**Aim of the task:**
Copy the diary excerpt word for word, from "Elaine A. is" to "of New Mexico.".

**Document segment:**
-=-=-=-=-

By Dr. John Gille, Jean-François G. Gille, former theoretical physicist, University of Marseilles, France
Thursday, October 6th, 1988, 0645 a.m.:
We arrive, my female companion Elaine A. and I, in Albuquerque, New Mexico, USA, after eighteen hours on the Grey Hound.
Elaine A. is a registered nurse from Paris, France.
She had worked in New York, New York during her twenties, enough time to acquire U.S. citizenship.
I am merely holder of a Green Card since 1986.
Friday, October 7:
I have a short phone conversation with Gabriel Valdez*.
Gabriel Valdez, or rather ‘Gabe’ is a policeman of the State of New Mexico.

At this time he is in charge of the Bureau of Indian Affairs in the little town (I’d call it a village) of Dulce, a community in the most northern part of the State, quite close to the New Mexico/Colorado State line.
Mr. Valdez invites me to go there and see him without delay.

-=-=-=-=-

**Material shown:**
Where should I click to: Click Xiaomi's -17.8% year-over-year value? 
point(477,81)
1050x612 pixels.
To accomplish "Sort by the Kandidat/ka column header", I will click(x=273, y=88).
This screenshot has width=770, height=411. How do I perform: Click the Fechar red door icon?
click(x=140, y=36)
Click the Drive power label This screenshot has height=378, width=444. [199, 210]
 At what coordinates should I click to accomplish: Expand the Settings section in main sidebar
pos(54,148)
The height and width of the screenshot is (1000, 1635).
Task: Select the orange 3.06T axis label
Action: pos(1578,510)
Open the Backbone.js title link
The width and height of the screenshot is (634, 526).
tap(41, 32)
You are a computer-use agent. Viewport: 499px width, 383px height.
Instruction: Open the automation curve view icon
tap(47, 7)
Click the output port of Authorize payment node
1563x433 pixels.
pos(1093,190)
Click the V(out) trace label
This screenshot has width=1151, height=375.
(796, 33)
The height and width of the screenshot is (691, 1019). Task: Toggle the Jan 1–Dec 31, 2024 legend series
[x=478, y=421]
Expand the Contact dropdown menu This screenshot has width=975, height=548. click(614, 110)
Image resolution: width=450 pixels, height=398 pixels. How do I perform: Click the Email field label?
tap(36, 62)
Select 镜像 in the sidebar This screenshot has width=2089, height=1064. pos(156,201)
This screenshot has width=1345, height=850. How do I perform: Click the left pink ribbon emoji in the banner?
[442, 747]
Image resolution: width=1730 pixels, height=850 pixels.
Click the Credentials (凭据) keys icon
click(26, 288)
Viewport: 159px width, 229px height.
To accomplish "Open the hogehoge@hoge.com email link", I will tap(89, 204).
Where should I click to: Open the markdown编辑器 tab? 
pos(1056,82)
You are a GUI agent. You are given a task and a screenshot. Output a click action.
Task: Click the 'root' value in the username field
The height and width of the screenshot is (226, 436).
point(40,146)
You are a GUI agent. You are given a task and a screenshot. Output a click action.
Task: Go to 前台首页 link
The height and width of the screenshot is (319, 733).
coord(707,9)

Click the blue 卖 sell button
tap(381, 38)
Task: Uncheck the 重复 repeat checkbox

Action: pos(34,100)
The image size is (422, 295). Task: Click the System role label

-=-=-=-=-

**Exercise result:**
Elaine A. is a registered nurse from Paris, France.
She had worked in New York, New York during her twenties, enough time to acquire U.S. citizenship.
I am merely holder of a Green Card since 1986.
Friday, October 7:
I have a short phone conversation with Gabriel Valdez*.
Gabriel Valdez, or rather ‘Gabe’ is a policeman of the State of New Mexico.